Tuesday, April 04, 2006

The Concord Coalition and the Budget Deficit

I just attended a breakfast featuring prominent researchers from the Concord Coalition. The group, based in WASHINGTON, is attempting to sensitize the pubic to the impending economic meltdown brought on by the U.S. budget deficit. While the members of the coalition have professed political agnosticism, they clearly speak with a BIG GOVERNMENT bias.

For example, when they cite past successes, they invariably identify the 1990s as a golden era. Despite the fact that federal government spending expanded at unsustainable rates during this period, members of the coalition cite the declining deficit as visible evidence of successful policy. Of course they underplay the negative aspects of the 1993 Clinton tax increase and instead focus on the achievement of a budget surplus in the waning years of the decade. Not surprisingly, when you boil down all of their rhetoric, the Concord Coalition is calling for a cap on spending and tax increases to achieve a balanced budget.

Caps on spending do not work. Let me provide an alternative. Instead, we need draconian spending cuts. First let’s abolish the Veterans Administration and the Department of Education. As a U.S. Navy veteran and a university professor, I judge both departments as, ineffectual, at best. The beneficial portions of both departments could be more effectivly provided by the private sector. For example, veterans with health problems, instead of visiting deadly and costly VA hospitals, could receive vouchers that could be used at private hospitals. Second, abolish the newly enacted prescription drug program. Third, provide incentives to encourage those approaching retirement to delay their retirement date.

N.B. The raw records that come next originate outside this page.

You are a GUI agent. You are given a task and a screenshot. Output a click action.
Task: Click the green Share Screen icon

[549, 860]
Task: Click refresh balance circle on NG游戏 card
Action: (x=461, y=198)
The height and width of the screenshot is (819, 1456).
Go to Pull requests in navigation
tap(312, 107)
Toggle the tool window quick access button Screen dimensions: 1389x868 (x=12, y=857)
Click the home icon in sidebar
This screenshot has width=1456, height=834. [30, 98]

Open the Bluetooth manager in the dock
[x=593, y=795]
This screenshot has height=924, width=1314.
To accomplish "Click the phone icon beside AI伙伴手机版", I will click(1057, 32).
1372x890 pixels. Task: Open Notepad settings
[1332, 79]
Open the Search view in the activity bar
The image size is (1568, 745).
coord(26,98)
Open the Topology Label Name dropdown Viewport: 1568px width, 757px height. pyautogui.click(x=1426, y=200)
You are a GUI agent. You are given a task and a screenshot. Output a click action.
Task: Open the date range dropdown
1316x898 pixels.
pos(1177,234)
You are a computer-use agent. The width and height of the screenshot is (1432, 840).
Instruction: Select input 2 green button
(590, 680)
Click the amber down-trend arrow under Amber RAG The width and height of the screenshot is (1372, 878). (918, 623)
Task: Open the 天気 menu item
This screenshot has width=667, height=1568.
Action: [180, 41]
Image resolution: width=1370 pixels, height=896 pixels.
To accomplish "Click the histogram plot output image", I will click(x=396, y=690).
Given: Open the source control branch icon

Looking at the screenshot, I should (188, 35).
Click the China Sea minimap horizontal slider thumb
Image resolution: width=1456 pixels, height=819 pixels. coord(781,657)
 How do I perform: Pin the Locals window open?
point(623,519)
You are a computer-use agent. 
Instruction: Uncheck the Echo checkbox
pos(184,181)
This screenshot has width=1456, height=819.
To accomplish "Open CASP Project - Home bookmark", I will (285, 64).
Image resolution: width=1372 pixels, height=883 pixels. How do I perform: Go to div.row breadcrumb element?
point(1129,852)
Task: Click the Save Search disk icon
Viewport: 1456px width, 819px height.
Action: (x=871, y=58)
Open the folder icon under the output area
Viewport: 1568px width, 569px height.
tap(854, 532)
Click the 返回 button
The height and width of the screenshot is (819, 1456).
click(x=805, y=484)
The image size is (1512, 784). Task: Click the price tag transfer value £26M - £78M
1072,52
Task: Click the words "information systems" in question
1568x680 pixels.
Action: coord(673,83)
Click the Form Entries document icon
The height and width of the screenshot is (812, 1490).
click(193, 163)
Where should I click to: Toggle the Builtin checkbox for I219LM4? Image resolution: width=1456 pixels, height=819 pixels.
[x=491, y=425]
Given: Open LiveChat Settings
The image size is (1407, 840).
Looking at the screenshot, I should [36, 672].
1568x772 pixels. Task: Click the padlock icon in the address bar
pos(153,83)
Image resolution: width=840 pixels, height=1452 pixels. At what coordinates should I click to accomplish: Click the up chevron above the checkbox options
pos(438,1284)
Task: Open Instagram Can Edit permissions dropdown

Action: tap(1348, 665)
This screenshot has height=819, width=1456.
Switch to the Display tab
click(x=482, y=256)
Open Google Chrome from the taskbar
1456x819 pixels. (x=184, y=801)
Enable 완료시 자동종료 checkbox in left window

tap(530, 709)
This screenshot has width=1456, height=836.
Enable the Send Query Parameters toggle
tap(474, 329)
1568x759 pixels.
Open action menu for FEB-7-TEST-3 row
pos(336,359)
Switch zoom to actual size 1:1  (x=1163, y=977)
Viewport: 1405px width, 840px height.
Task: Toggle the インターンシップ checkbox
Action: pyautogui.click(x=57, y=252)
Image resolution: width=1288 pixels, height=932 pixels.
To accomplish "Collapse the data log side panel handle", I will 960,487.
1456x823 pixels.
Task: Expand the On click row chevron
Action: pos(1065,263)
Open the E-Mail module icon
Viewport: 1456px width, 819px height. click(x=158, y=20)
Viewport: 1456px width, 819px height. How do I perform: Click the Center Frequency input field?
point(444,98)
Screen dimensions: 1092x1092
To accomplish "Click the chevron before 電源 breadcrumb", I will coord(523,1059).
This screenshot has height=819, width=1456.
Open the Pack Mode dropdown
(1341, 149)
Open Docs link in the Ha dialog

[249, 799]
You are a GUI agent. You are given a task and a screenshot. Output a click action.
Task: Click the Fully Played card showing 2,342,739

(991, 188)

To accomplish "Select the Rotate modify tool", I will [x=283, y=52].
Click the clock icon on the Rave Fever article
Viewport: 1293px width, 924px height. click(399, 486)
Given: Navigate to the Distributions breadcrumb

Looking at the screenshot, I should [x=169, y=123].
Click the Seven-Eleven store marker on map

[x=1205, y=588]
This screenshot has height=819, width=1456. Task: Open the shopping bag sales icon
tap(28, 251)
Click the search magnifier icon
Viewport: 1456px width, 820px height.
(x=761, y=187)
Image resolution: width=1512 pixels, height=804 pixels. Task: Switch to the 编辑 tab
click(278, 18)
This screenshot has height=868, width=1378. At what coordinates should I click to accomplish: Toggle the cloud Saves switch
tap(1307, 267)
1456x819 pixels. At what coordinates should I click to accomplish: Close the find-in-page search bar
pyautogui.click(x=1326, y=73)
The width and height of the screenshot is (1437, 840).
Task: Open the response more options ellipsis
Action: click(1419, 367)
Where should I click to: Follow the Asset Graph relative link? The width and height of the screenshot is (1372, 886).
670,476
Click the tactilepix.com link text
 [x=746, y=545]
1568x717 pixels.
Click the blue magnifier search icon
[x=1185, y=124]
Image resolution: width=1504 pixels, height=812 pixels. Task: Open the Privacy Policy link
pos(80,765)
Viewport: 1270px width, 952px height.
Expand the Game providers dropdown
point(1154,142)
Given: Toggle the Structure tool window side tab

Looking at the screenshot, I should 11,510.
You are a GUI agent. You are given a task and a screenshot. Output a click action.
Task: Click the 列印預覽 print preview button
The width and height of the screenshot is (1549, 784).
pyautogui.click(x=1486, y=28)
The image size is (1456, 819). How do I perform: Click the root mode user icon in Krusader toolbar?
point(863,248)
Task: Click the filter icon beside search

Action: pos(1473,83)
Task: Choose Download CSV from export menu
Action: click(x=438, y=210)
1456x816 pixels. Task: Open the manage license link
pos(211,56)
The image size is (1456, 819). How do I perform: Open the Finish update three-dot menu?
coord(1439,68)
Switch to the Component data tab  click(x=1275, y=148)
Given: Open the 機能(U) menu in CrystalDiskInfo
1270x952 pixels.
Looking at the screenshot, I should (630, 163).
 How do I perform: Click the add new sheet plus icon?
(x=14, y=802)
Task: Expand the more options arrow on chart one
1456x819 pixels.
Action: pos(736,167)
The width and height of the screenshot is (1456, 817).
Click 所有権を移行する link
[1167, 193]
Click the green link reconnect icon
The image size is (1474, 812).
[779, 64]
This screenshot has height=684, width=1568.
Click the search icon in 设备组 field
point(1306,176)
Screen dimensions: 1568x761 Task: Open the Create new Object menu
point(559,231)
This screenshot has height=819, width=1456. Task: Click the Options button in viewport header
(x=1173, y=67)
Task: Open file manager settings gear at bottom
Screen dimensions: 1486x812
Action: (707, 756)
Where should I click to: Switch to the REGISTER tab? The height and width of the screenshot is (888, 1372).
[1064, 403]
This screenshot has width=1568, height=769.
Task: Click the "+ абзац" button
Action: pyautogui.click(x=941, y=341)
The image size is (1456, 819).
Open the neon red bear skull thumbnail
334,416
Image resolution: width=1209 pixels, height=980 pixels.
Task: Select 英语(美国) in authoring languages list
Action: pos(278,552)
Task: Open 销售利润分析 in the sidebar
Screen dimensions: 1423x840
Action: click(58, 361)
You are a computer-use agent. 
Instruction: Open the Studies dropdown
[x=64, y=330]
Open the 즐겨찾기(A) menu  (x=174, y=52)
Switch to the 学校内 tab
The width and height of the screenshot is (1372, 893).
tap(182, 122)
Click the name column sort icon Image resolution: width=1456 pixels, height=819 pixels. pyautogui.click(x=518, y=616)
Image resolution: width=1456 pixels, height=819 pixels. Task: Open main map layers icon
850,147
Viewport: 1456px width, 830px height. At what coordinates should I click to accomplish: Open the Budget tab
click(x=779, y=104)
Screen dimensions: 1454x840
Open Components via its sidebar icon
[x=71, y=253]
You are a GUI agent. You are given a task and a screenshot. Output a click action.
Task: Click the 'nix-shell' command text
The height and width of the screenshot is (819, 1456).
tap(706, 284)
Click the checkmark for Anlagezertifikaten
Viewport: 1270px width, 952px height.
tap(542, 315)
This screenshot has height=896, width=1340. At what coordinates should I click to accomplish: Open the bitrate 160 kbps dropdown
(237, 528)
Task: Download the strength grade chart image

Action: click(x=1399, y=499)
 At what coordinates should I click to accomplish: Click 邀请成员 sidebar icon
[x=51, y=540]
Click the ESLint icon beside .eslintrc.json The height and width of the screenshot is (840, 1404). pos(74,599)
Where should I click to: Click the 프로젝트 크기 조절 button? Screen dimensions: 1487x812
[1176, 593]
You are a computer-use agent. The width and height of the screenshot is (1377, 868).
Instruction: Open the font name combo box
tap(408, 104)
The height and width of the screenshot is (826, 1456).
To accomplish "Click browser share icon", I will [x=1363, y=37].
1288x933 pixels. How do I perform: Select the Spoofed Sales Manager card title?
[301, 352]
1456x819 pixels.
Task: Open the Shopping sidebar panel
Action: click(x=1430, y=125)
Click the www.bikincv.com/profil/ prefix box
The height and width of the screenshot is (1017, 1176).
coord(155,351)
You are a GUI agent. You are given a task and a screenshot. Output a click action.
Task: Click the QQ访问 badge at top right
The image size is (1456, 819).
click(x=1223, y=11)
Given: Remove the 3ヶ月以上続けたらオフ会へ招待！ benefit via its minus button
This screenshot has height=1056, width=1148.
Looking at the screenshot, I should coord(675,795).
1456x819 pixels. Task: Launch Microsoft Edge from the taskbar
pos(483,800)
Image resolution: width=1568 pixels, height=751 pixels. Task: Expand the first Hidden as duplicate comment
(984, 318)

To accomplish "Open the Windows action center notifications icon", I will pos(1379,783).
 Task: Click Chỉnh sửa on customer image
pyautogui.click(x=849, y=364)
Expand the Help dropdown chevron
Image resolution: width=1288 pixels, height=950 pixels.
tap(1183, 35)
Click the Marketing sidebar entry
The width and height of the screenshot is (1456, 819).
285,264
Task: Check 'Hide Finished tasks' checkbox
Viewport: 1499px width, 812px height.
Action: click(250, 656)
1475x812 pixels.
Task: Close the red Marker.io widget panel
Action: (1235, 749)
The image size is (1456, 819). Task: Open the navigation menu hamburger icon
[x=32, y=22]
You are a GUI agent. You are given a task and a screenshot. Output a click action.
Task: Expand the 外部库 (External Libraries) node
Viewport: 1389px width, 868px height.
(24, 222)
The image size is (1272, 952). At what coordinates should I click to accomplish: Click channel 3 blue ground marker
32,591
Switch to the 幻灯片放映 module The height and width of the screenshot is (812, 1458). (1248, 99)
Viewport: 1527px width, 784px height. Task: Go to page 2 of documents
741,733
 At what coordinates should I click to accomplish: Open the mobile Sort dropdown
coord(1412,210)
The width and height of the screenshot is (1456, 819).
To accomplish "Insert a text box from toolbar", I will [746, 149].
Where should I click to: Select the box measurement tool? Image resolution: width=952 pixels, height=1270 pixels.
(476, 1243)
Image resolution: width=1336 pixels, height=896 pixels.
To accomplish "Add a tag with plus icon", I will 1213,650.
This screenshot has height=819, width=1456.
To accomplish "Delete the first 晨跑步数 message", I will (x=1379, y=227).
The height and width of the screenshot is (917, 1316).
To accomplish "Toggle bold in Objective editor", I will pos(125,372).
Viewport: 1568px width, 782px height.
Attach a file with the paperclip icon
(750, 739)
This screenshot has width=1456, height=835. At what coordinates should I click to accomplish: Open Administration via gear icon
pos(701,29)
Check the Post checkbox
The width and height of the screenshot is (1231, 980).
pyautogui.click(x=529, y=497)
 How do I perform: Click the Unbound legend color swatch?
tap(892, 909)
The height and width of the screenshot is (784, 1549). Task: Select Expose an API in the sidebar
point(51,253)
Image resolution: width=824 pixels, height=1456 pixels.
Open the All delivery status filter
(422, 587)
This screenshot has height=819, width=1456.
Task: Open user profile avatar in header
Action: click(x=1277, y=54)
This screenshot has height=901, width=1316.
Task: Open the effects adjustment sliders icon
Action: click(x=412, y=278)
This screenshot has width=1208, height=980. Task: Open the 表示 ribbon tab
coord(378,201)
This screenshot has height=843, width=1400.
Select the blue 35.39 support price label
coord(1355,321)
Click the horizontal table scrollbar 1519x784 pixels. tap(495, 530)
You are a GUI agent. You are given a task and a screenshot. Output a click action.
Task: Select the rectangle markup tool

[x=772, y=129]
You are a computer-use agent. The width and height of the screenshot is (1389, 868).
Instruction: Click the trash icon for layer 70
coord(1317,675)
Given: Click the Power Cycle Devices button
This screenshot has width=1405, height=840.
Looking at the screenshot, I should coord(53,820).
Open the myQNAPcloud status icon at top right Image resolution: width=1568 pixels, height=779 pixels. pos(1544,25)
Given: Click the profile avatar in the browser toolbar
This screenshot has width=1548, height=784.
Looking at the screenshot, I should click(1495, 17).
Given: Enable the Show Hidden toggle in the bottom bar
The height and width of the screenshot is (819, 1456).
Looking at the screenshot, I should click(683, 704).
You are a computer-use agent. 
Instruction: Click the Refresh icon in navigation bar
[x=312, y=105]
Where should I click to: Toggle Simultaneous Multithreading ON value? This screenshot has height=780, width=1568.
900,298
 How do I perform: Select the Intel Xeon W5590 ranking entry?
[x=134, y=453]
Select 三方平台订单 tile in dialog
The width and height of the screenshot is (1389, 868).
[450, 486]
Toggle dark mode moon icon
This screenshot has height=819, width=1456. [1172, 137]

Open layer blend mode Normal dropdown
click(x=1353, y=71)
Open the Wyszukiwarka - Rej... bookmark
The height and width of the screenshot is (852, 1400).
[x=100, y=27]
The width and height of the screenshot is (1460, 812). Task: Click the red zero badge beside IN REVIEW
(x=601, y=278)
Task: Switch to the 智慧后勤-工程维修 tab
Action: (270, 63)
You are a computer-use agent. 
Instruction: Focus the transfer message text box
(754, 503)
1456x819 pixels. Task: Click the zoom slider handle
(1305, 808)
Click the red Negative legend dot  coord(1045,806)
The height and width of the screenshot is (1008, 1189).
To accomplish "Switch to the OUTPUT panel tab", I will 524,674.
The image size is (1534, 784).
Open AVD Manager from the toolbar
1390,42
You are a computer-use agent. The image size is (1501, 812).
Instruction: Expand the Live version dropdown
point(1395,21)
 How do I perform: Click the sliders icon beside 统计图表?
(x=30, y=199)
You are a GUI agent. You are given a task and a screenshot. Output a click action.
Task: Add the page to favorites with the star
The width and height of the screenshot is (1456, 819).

Space does not allow me to defend these seemingly heretical positions. However, as long as 15 percent of workers pay for the benefits of federal spending going primarily to the remaining 85 percent, there will be no effective change on the spending side. Instead, marginal tax rates will rise on the rich, and the definition of the rich will be ratcheted down each year until the average worker is included. If this does not occur, or if spending cuts equivalent to my suggestions are not enacted, U.S. citizens will face long-term interest rates that will equal those achieved in the “good old days” when that old fiscal conservative, Jimmy Carter, was in the White House and we had mortgage rates a full 4 percent higher than they are today.